400 000 grands brûlés en France, 8000 de plus chaque année

Julie Bourges est brûlée sur près de 40% du corps. Autant dire que ça se voit. Pourtant, sur Instagram, elle rayonne, et les influenceuses mainstream n’ont rien à lui envier : grâce à ses 625 000 abonnés, elle s’est constitué une communauté solide. Sur son compte, elle distille chaque jour des conseils feel good, ses humeurs et des recommandations culture, mais pas que : Julie veut également s’adresser aux grands brûlés, à ceux qu’on ne voit pas et qu’on oublie.

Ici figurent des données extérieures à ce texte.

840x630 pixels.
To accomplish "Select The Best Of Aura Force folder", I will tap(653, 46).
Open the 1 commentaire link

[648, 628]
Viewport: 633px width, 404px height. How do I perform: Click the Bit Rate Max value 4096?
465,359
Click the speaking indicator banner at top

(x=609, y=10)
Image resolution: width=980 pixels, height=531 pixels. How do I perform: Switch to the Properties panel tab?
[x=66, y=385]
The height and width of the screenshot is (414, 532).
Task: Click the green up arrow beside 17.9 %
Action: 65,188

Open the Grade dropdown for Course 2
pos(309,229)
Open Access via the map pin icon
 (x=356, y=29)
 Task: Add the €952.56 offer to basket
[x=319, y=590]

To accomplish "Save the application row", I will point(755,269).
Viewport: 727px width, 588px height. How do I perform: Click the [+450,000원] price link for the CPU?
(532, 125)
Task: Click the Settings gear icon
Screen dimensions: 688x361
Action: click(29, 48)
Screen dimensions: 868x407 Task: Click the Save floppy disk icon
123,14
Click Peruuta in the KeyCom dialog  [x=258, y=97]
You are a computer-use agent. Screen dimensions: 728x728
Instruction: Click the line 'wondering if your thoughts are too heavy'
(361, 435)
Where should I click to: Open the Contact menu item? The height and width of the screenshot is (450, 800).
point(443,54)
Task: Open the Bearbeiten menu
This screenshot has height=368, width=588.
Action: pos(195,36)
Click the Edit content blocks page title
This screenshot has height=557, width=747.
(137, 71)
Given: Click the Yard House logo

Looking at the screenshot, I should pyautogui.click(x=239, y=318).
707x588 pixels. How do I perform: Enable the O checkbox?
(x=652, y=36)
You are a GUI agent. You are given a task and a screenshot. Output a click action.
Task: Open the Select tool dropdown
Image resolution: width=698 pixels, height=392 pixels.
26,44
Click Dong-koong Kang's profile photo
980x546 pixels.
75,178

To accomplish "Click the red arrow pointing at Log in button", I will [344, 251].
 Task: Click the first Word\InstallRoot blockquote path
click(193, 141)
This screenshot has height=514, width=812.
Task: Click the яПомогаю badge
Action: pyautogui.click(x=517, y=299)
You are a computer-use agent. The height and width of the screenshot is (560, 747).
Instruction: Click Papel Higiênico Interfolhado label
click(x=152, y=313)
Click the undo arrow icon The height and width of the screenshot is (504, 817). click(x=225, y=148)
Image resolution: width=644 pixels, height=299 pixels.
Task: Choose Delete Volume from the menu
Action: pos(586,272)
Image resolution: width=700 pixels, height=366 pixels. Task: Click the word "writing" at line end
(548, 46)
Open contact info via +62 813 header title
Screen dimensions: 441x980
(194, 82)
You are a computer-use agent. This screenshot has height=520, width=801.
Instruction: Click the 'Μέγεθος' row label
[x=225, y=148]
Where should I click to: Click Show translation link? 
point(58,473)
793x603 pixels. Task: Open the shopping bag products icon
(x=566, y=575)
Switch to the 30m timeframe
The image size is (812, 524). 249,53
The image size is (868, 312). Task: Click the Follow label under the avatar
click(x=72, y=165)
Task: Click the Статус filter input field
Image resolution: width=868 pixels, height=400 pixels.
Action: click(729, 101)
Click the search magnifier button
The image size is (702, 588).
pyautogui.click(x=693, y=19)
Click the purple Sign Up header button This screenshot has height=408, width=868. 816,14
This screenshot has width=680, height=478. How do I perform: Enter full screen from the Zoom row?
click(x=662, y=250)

C’est aussi l’objectif de son nouveau livre, Chaque jour compte : Vivre pleinement avec Douzefévrier (Éditions Marabout). “J’aimerais que ce livre soit la main tendue dont j'avais besoin à l'hôpital, ou dans mes heures un peu sombres”, résume l’autrice. Pourquoi le grand public a-t-il si peu de connaissances sur le sujet ? Il y a tout de même 400 000 grands brûlés en France, et 8000 de plus chaque année, indique l’intéressée. Julie Bourges y voit 2 raisons. “Déjà, je pense que les brûlures effraient, comme le feu effraie, même si la brûlure n'arrive pas que par le feu. Ensuite, il existe peu de ressources. En 2013, je m’étais renseignée sur une association, mais le site était désert. Quand je tapais “brûlure” ou “évolution brûlure” sur Internet, je tombais sur des articles sur les coups de soleil. Alors mon premier réflexe, ça a été de me cacher.”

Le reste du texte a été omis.